The Republican People's Party (CHP) held a pre-campaign rally in Adana on 3 December 2016, titled 'We will not partition Turkey'. The rally was also supported by Idealists, who traditionally support the MHP. The CHP parliamentary group voted against the proposals in Parliament but was unable to block their approval. On 15 February 2017, it was announced that the CHP wouldn't refer the voting process, which had been marred by unconstitutional open voting by AKP MPs, to the Constitutional Court, claiming that they believed that voters would reject the proposals at the ballot box.

On 6 February, the CHP unveiled a 10-article booklet detailing the reasons why they supported a 'No' vote, with the 10 key points being opposition to a 'one-man regime', a party state, the end of powers of Parliament, a government without scrutiny, a biased judiciary, en economic crisis, terrorism, the erosion of fundamental and universal values, to partitioning Turkey and an 'elected monarchy'. This followed on from a 21 December 2016 publication released by CHP Deputy Leader Bülent Tezcan, containing 35 questions and answers about the proposed presidential system.

On 28 February, the CHP unveiled their campaign, under the slogan ‘Geleceğim İçin Hayır’ ('No' for my future). It was stated that party logos would not be used during the campaign. The party also unveiled its first official campaign rally to be at Amasya, though one of the party's dissident MPs Muharrem İnce held a rally at Alaplı, Zonguldak Province on 8 March. Also on 8 March International Women's Day, the CHP Women's Wing in İzmir held an event where participants spelled out the word 'No' with their bodies, with the scene captured by helicopter. The event was also attended by party leader Kemal Kılıçdaroğlu's wife Selvi and Deputy Leader Selin Sayek Böke.

Many CHP MPs began visiting different areas of Turkey and Turkish expats abroad in order to gather support for a 'No' vote soon after the referendum date was announced. The party's former leader Deniz Baykal attended an event in France while Istanbul Member of Parliament Sezgin Tanrıkulu and parliamentary group leader Özgür Özel led a group of MPs to Diyarbakır where the party has no representation.

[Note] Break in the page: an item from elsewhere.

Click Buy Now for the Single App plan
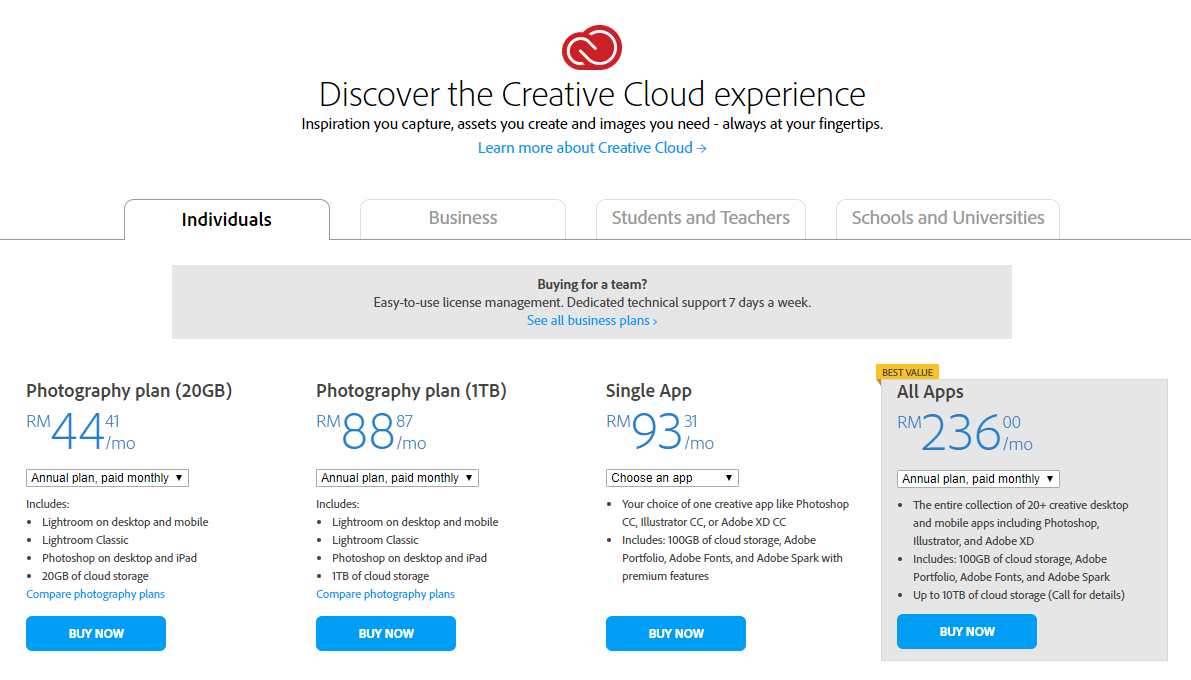(676, 633)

At the start of the campaign, party leader Kemal Kılıçdaroğlu reportedly asked the party's officials to conduct the 'No' campaign on a purely positive basis, refraining from using a negative or alienating discourse. It was also reported that the CHP were getting ready to make a campaign film similar to the 'No' campaign for the Chilean national plebiscite of 1988, which resulted in a victory for the 'No' side and an eventual end to the regime of Augusto Pinochet.